◆ Travail à réaliser:
(1) D'après le texte sur Marie-Thérèse Puyooü, en quelle année devient-elle gérante de la coopérative du cours Victor-Hugo ?
(2) Poursuivez le texte sur Marie-Thérèse Puyooü à partir de sa dernière phrase.

- Auschwitz-I, le 3 février 1943
- Musée d’État d’Auschwitz-Birkenau, Oswiecim, Pologne.
Collection Mémoire Vive. Droits réservés.
Marie-Thérèse Soureil naît le 6 janvier 1897 à Monein (Pyrénées-Atlantiques [1] – 64), où elle va à l’école.
À une date restant à préciser, elle se marie avec Jean, dit Laurent, Puyooü, né le 15 avril 1895 à Bordeaux (Gironde – 33). Ils ont deux filles, nées vers 1926 et 1933.
En 1924, Laurent, ouvrier-tourneur sur métaux, est embauché aux ateliers Dyle, dans le quartier prolétarien de Bacalan. Les communistes sont organisés dans cette entreprise depuis 1920 et le syndicat de la CGT unitaire y est très actif. Laurent qui, jusque-là, s’était passionné pour la gymnastique, y consacrant tous ses loisirs jusqu’à atteindre un niveau honorable dans les compétitions, est plongé dans la lutte des classes. En 1927, il donne son adhésion au Parti communiste et milite à la cellule du quartier de Bacalan dont il devient le secrétaire.
En 1928, il trouve un emploi plus rémunérateur aux Ateliers Mécaniques Bordelais, 75 rue de Kater. Il y devient secrétaire de la section syndicale CGTU. Il participe aux activités de la cellule des Chartrons située près de son domicile, alors rue Barreyre, à Bordeaux, et devient le secrétaire du Comité de défense de L’Humanité (CDH).
Membre de la Commission agitation et coopérative du Comité régional, Laurent participe à la création d’une coopérative de distribution alimentaire au 70, cours Victor-Hugo, dans le quartier du Prêche à Bègles. En 1934, Marie-Thérèse Puyooü succède à la première gérante et la famille vient habiter dans les locaux. Laurent utilise son temps de loisirs du samedi (semaine de 40 heures) pour assurer des livraisons aux domiciles des coopérateurs de Bègles avec sa cinq-chevaux Citroën.
Puis, il est désigné comme Secrétaire général du rayon sud du Parti communiste. Grand animateur, il crée de nouvelles activités, organise des sorties en car le dimanche : les Abatilles, Cadillac, Saint-Émilion, Castillon, des lieux inaccessibles auparavant aux Béglais. Chaque année, deux cars se rendent à Feugarolles où se tient la grande fête du Parti communiste du Lot-et-Garonne. Dans les ’ »goguettes » à Bègles, on chante, on danse, on s’amuse et Laurent Puyooü ne se fait pas prier pour sauter une table à pieds joints ou faire des claquettes.
Il anime aussi le groupe de la SNCASO de Bacalan avec Labrousse et Delrieu (fusillés le 24-10-1941). En octobre 1939, quand les organisations proches du parti communiste sont dissoutes et interdites, la coopérative de distribution alimentaire du cours Victor-Hugo est mise sous scellés. La famille Puyooü doit déménager et trouve un logement au 5, rue du Prêche à Bègles.

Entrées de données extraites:

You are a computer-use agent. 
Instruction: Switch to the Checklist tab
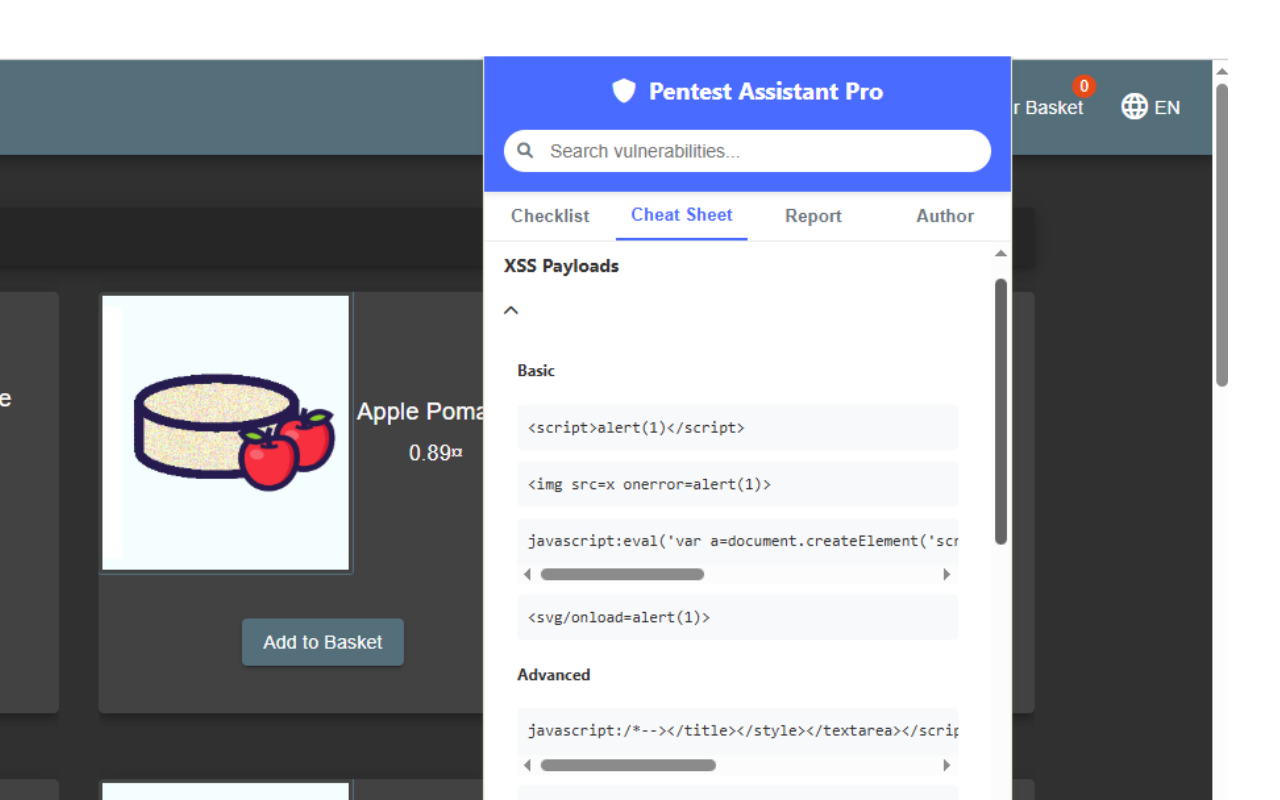pos(549,216)
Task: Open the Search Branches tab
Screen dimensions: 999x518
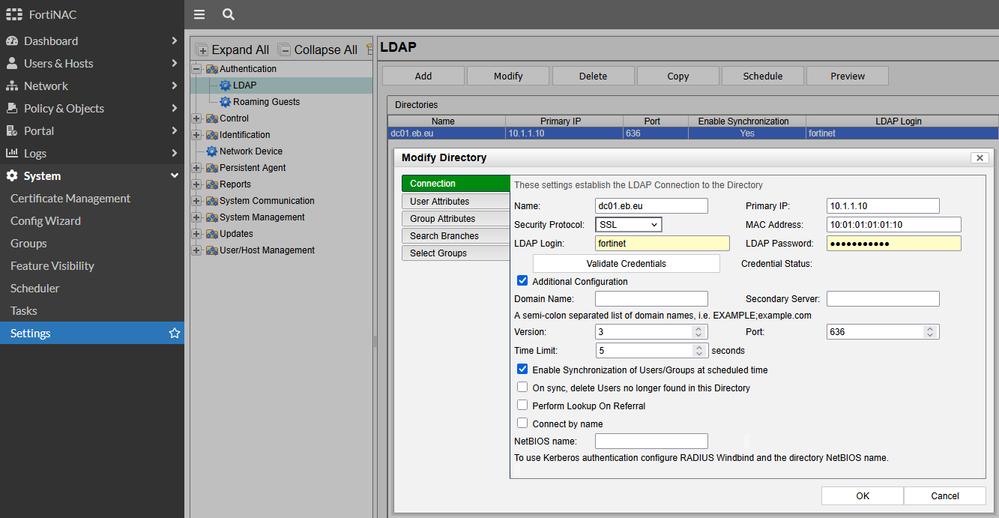Action: [444, 236]
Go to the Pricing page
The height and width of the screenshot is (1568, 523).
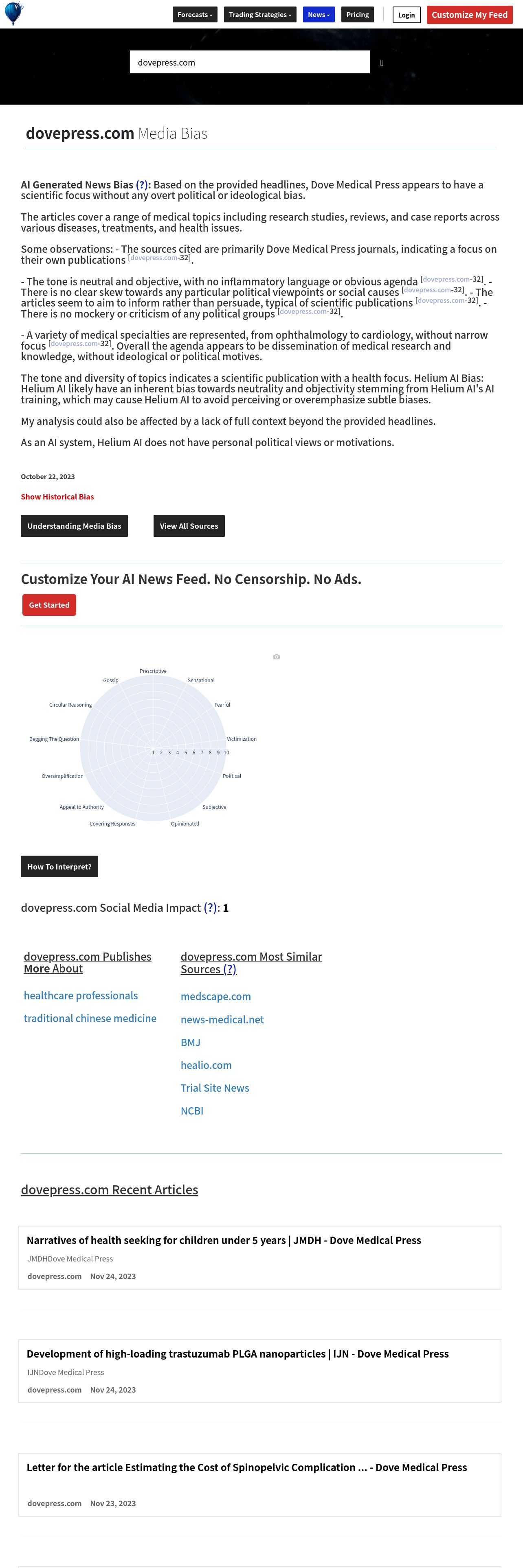[357, 15]
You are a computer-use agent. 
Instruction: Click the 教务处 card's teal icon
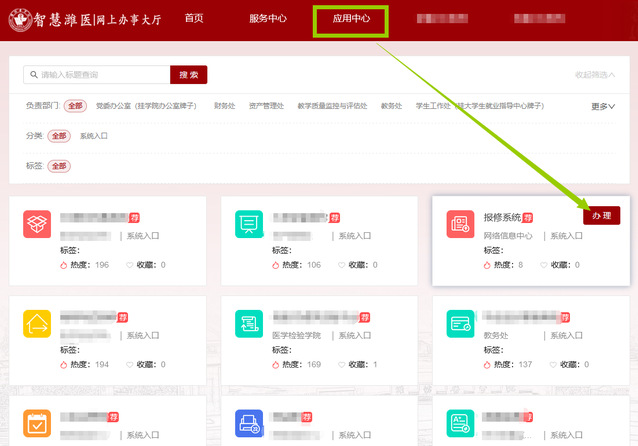(460, 323)
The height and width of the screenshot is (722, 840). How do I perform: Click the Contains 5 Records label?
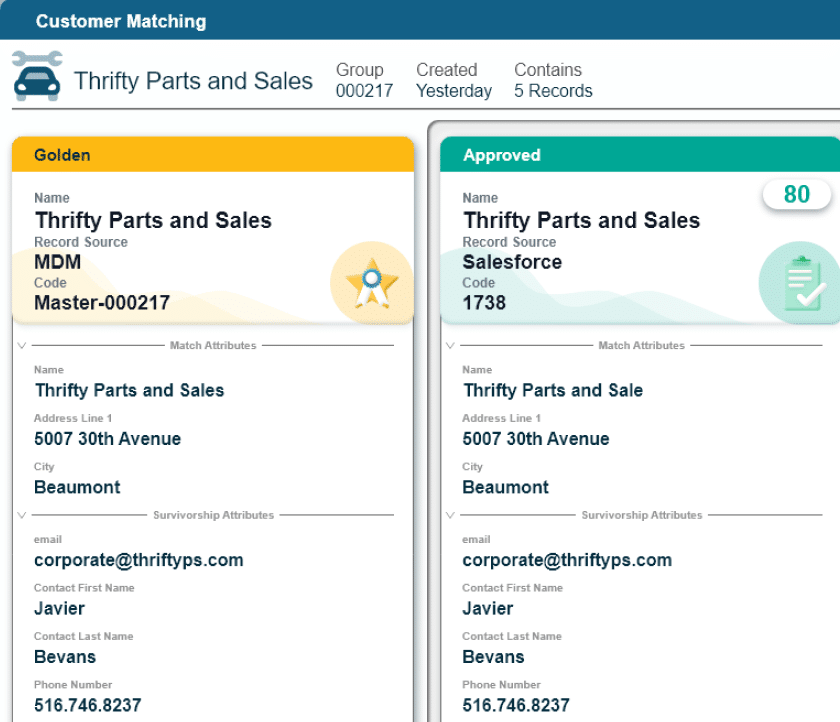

◆ Résultats par tâche:
(1) En 1934.

(2)
Sous l’occupation, Laurent Puyooü reste actif dans la clandestinité.
Le 22 novembre 1940, Laurent et Marie-Thérèse Puyooü sont interpellés par la police française dans une vague de perquisitions et d’arrestations de communistes lancée par le préfet en accord avec les autorités d’occupation : 148 personnes sont rassemblées au Foyer (ou Hôtel) des Émigrants, au 24 quai de Bacalan sur la Garonne, un immeuble utilisé avant-guerre pour l’hébergement des émigrés en instance de départ vers les colonies et dès lors transformé en Centre de séjour surveillé. Les suspects y sont interrogés – sans violence – par le commissaire spécial Poinsot et son équipe. En mars 1941, la plupart des internés sont transférés au camp français de Mérignac (à vérifier…).
Dans son rapport, l’inspecteur de police Lespinasse décrit le “trésor” sur lequel il vient de mettre la main au cours de sa perquisition chez les Puyooü : « deux statuettes du buste de Lénine, une photographie du même homme, douze numéros du journal “L’URSS en construction”, diverses chansons et refrains du Parti communiste, quinze photographies représentant des défilés ou des meetings, trois “Almanachs ouvriers et paysans” ». Ces preuves à conviction et objets séditieux sont placés sous scellés.
Le commissaire spécial transmet au préfet ses observations concernant Laurent Puyooü : « Des déclarations reçues et des renseignements recueillis, il ressort que l’intéressé a bien appartenu au Parti communiste dans lequel il a eu une activité agissante ». « Vieux militant du Parti, il a été membre du Comité régional et était assidu aux réunions ».
Laurent est transféré au camp de Mérignac. Marie-Thérèse Puyooü est relâchée quelques jours après et mise en résidence surveillée (?). Après la fermeture de la coopérative, elle est employée de commerce.
Le 1er mars 1941, en faisant parvenir le dossier de Laurent Puyooü à la Feldkommandantur 529, le préfet Pierre Alype désigne « …un homme qui, malgré toutes les vicissitudes qu’a traversé le parti, lui est resté fidèle et qui le servirait encore certainement, si l’occasion s’en présentait, même en participant à une action révolutionnaire… ».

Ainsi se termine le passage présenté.